Quadrinhos não têm trilha sonora. Mas quando se trata de Billie Holiday os limites entre as linguagens parecem se desvanecer. Enquanto os olhos passeiam pelo traço inconfundível de Muñoz, as letras melancólicas de Lady Day dão o tom da narrativa, repleta de tragédias pessoais. E quanto mais se mergulha na história, mais sua voz, imponente, aparenta reverberar pelos quatro cantos dos quadros, saltar das páginas e criar vida própria.
Ler Billie Holiday, HQ roteirizada pelo argentino Carlos Sampayo e ilustrada pelo seu compatriota José Muñoz, é como ser transportado para um outro tempo, para outra realidade. No caso, a dos clubes nova-iorquinos de jazz dos anos 1940. Época de ouro do ritmo, mas também de forte segregação racial nos Estados Unidos, onde nem a fama e nem o dinheiro eram capazes de imunizar uma pessoa negra contra o preconceito. Sobretudo quando se era mulher.
E era justamente essa tragédia do racismo que fazia Billie cantar a plenos pulmões. Talvez por isso sua música soasse tão verdadeira. Pois ela, que foi abusada desde a infância e se prostituiu para sobreviver, sabia como ninguém falar das dores de ser quem era.
Esses momentos que marcaram negativamente a vida de Eleanora Fagan Gough (seu nome de batismo) são fielmente retratados na graphic novel, onde vemos uma das maiores figuras do jazz mundial ser humilhada incontáveis vezes. Fosse por algum homem agressivo com o qual se relacionava ou pela própria instituição policial.

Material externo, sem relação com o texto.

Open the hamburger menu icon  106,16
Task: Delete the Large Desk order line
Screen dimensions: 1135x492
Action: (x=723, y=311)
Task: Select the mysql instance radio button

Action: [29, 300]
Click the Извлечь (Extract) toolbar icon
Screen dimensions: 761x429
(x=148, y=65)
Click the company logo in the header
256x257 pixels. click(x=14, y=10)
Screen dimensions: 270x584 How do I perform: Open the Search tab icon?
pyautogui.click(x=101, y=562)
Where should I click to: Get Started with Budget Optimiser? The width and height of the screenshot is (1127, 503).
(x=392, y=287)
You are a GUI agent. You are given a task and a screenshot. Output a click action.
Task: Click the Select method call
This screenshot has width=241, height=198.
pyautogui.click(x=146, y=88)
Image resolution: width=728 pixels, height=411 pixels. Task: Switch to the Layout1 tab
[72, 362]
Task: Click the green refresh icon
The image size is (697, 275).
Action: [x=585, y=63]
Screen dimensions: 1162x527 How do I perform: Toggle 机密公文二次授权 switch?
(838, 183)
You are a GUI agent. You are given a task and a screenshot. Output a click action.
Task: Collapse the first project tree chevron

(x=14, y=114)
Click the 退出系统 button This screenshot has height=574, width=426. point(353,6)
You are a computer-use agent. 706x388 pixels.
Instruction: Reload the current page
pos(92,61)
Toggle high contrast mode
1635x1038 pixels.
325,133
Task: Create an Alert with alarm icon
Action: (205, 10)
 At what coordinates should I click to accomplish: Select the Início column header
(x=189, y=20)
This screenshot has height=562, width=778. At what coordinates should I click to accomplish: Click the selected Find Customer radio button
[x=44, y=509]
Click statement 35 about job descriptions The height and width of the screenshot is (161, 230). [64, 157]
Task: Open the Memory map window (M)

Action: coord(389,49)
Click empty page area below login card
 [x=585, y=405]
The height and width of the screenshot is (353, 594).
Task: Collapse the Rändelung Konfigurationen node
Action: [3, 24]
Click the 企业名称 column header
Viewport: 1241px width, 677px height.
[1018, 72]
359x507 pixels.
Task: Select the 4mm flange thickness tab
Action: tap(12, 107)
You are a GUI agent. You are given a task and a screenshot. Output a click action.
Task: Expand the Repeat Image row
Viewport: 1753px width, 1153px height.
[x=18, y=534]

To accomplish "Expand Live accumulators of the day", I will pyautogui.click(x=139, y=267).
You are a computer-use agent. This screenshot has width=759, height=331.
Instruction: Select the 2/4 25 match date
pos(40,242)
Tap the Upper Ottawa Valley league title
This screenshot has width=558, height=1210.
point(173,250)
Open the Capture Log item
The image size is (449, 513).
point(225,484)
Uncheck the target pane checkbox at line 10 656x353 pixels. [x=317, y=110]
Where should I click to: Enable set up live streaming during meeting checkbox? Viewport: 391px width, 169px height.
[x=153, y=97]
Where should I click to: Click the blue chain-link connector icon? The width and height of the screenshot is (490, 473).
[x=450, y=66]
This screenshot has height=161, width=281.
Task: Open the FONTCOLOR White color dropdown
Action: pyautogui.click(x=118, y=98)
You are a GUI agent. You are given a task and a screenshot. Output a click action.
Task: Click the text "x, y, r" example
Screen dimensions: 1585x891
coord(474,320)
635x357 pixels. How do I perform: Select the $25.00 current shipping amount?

Não é à toa que uma de suas mais famosas canções Fine and Mellow, em livre tradução, diz: "Meu homem, ele não me ama / Me trata horrivelmente mal / Ele é, o pior homem / Que eu já vi". E assim Billy foi à perdição. Envolta pelo trauma de seus relacionamentos abusivos, afundou suas angústias no scotch e nos ilícitos, vícios que mais tarde lhe renderiam diversas prisões, culminando na sua precoce morte, aos 44 anos, por cirrose hepática.
Muitas vezes injustiçada pela sua cor e pelo teor de suas músicas, Billie morreu algemada na cama de um hospital, após detenção por porte de drogas em 1959.
Aclamada biografia quadrinizada publicada nos anos 1980, Billie Holiday narra todos esses episódios de forma não-linear, alternados pela vivência de um jornalista que descobre a potência de seu timbre e de sua história 30 anos depois de sua morte, quando é incumbido a escrever uma matéria especial sobre a cantora.
A sensação que dá ao terminar de ler a graphic novel é que a história de Billie não poderia ter sido contada de forma melhor. Em preto e branco chapados, o incrível jogo de luz e sombra de Muñoz combinado à ambientação noir de Sampayo parece mais um passaporte para o Harlem, onde a cantora se apresentou com as big bands e, mesmo que por um vislumbre, foi feliz.
Em comemoração ao centenário de Lady Day, em 2015, saiu primeiramente na França uma edição de luxo da HQ, trazida ao Brasil neste ano pela editora Mino. Com capa dura e apliques dourados, o exemplar traz um excelente acabamento gráfico em suas 80 páginas, impressas em papel couchê. Na introdução, o texto de um crítico de jazz francês ambienta o leitor, que, ao final da edição, pode se deleitar com ilustrações de Muñoz dentro da pegada da narrativa.
Para se ter ideia, Frank Miller, grande nome da história das histórias em quadrinhos, teve como uma de suas principais influências o argentino José Muñoz. Inspiração que pode ser constatada no seu mais famoso trabalho, Sin City. Juntos, Muñoz e Sampayo criaram as aventuras do detetive Alack Sinner e também produziram um quadrinho sobre Carlos Gardel, o mais famoso dos cantores de tango.